RBI should use the lower than expected June inflation numbers to cut the repo rate by 50bps in its 31st July 2012 policy review. If RBI waits for further conformation of inflation trending down and growth coming off, it will be forced to cut rates by wider margins in its policy reviews in September and October 2012.
Knee jerk rate cuts send out wrong signals to the markets as seen by the effect of unexpected rate cuts on China. Chinese equities are down over 8.5% from highs seen in April 2012 despite two rate cuts by the PBOC (Peoples Bank of China) in the last couple of months. Markets are speculating on a hard landing in China given the urgency with which the rates were cut.

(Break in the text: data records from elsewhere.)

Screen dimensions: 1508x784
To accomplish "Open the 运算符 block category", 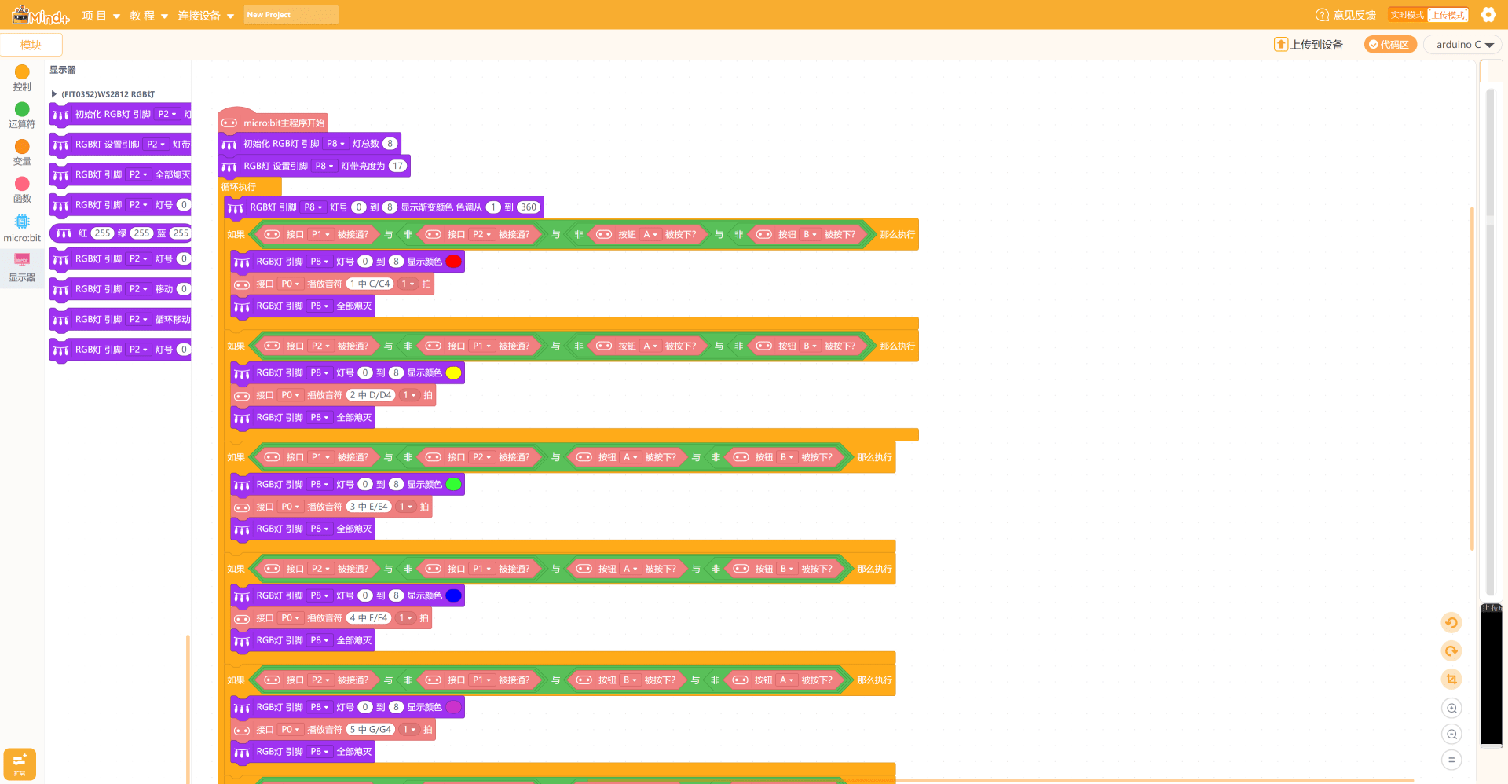I will point(22,115).
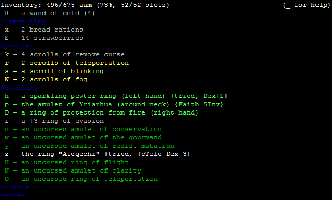The height and width of the screenshot is (200, 332).
Task: Select the sparkling pewter ring entry
Action: click(116, 96)
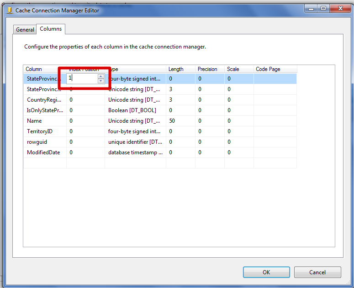Increase Index Position with up spinner arrow

[x=101, y=76]
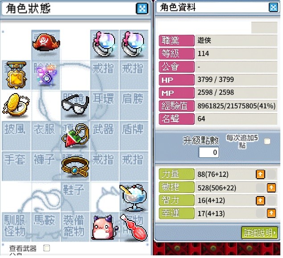The image size is (283, 258).
Task: Toggle the 每次追加5點 checkbox
Action: click(x=267, y=141)
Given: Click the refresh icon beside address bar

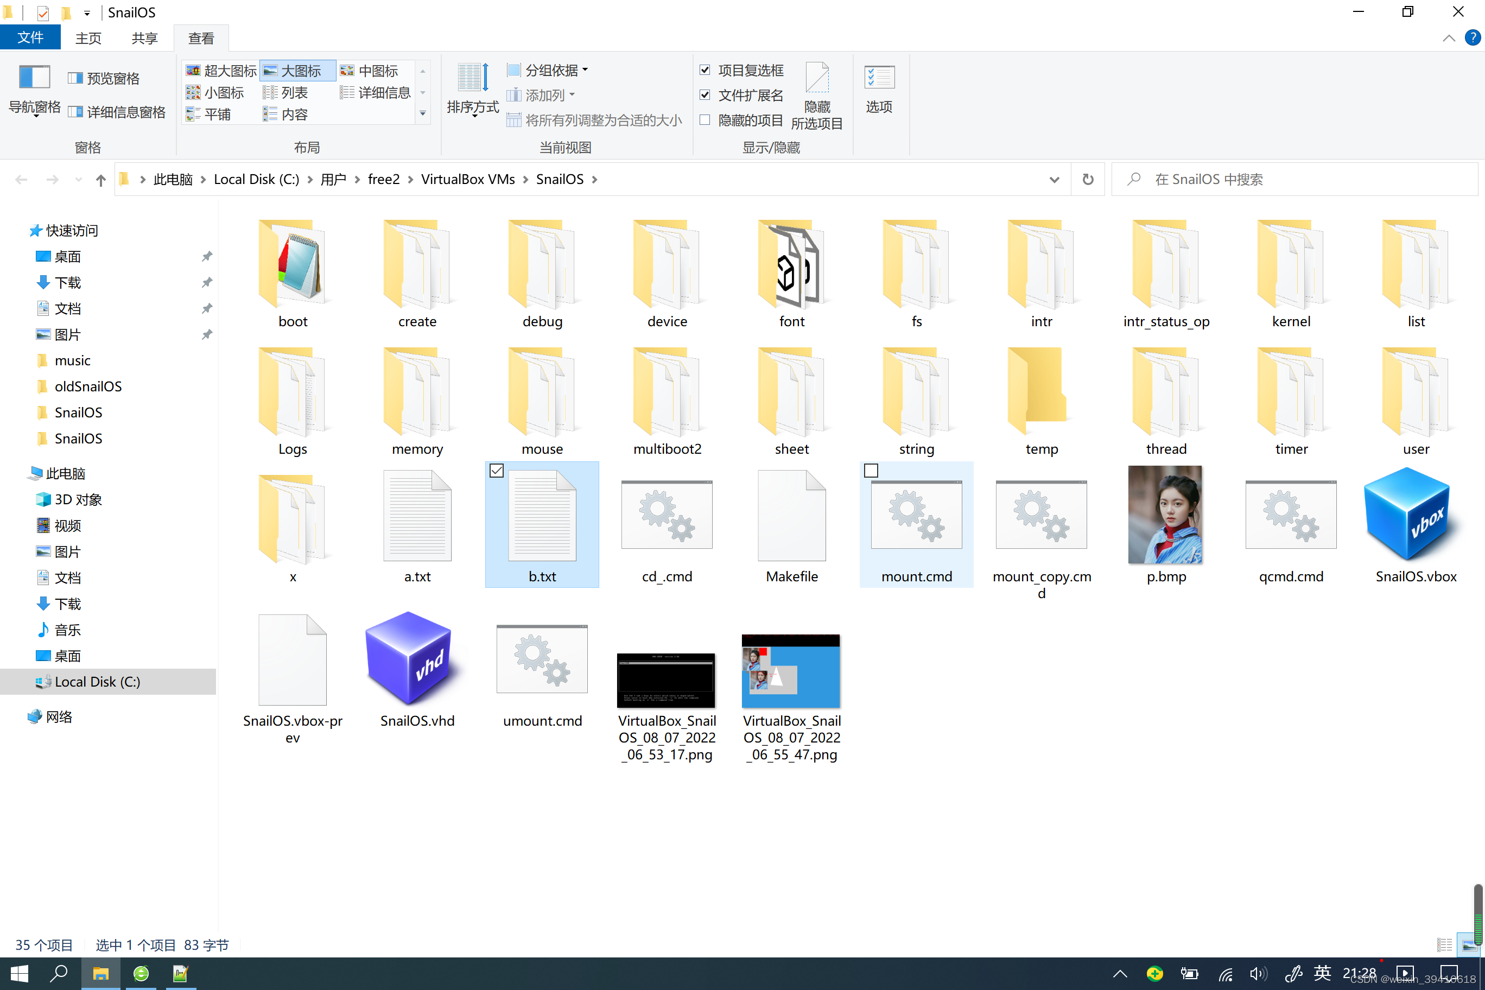Looking at the screenshot, I should [1087, 179].
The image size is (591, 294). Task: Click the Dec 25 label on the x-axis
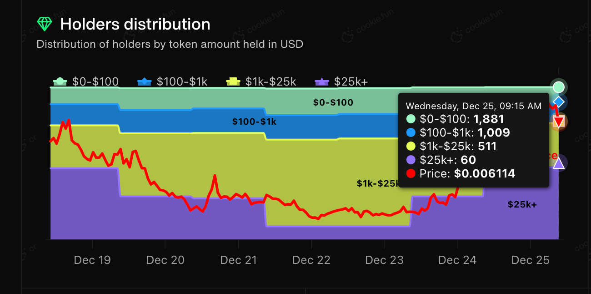pos(531,260)
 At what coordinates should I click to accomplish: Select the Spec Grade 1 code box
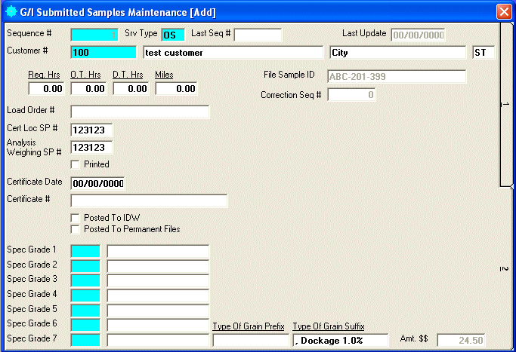pyautogui.click(x=85, y=250)
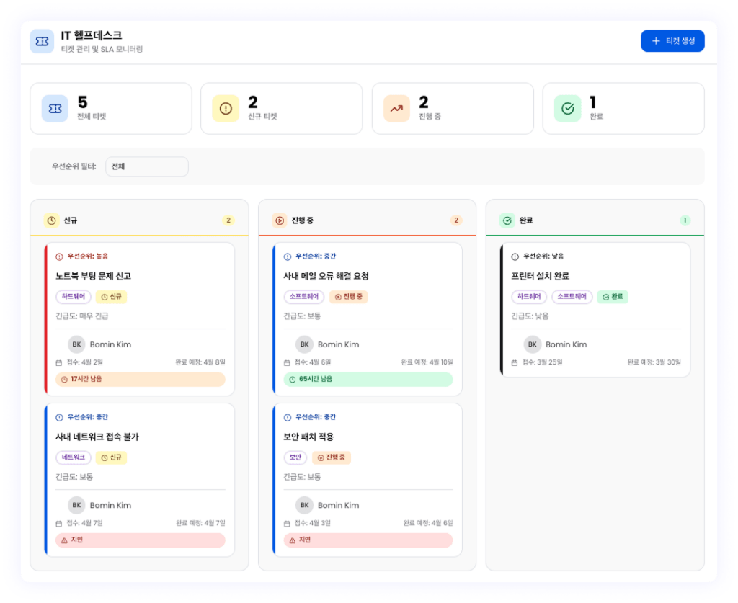Click the clock icon in 신규 column header
The height and width of the screenshot is (603, 738).
[x=51, y=220]
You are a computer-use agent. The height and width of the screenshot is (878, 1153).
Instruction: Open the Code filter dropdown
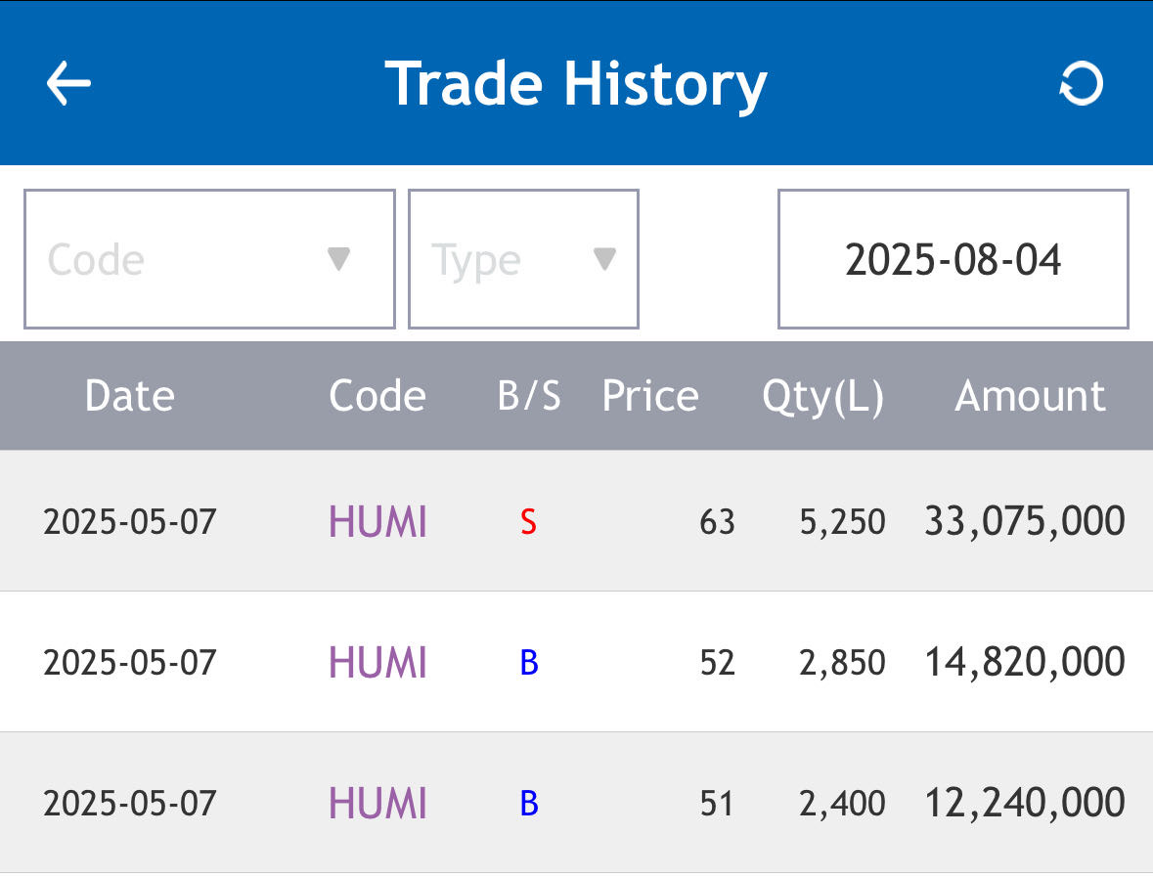(209, 259)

RBI should avoid knee jerk reaction to either inflation or economic data down the line and cut rates in July to keep the policy stance in line with weakening economic growth. The fact that Indian equities and bond prices are trading at close to highs seen since April 2012 suggest that markets are more confident of the RBI handling the current economic situation well. The 50bps rate cut effected in April 2012 and status quo on rates in June 2012 has shown that RBI is keeping its easy monetary stance without giving in to market expectations. Markets were expecting a 25bps rate cut in June.
Markets are ambivalent on rate cuts in July 2012 with expectations ranging from no rate cuts to 25bps rate cuts. Bond markets are factoring in rate cuts without giving undue attention to timing. Five year OIS (Overnight Index Swaps) levels at below 7% is at ten month lows while bond yields are trading at close to fourteen month lows.
RBI by cutting the repo rate by 50bps in July can buy time to reflect on data coming out of India and across the globe. The fact that central banks are cutting rates to record lows globally suggests anxiety on economic growth by central bank chiefs. Eurozone debt crisis and China hard landing are on top of the worry levels of central bankers. The most recent unexpected rate cut came from Bank of Korea, which cut rates in July 2012, well ahead of expectations.
Economic data positive for rate cuts
Inflation as measured by the WPI (Wholesale Price Index) came in at 7.25% for June 2012 against expectations of 7.6%. Inflation fell despite higher food prices. Manufacturing inflation stayed flat at close to 5% levels.
The IIP (Index of Industrial Production) growth for the month of May 2012 came in at 2.4% on a year on year basis against a revised growth of -0.9% for April 2012. Manufacturing growth for May was at 2.5% against a revised growth rate of -1.2% for April. IIP growth and manufacturing growth for May 2011 was at 6.2% and 6.3% year on year respectively. IIP numbers point to decreased industrial activity despite question marks on the quality of data.
India’s exports and imports for May 2012 slowed down by 14.6% and 11.8% respectively on a month on month basis. Trade deficit fell by 6%. Growth slowdown across the globe from China to the Eurozone will impact India’s trade prospects.
Vehicles sales grew in single digit levels for June 2012 with passenger car sales growing at 8.3% year on year and total vehicles sales including two wheelers and commercial vehicles growing at 9.05%. Commercial vehicle sales grew at below 5% for June and the weak growth number implies weak industrial activity.
Bank credit and deposit growth was at 16.5% and 13.4% on a year on year basis as of June 2012. Banks are facing issues of liquidity that is in deficit, assets that are being impaired due to economic slowdown and sticky interest rates due to RBI being cautious on monetary easing.
Gross direct and indirect tax collections grew by 6.8% and 13.8% on a year on year basis in the April-June 2012 period. Tax collections while growing are still weak and below full year growth targets set by the government.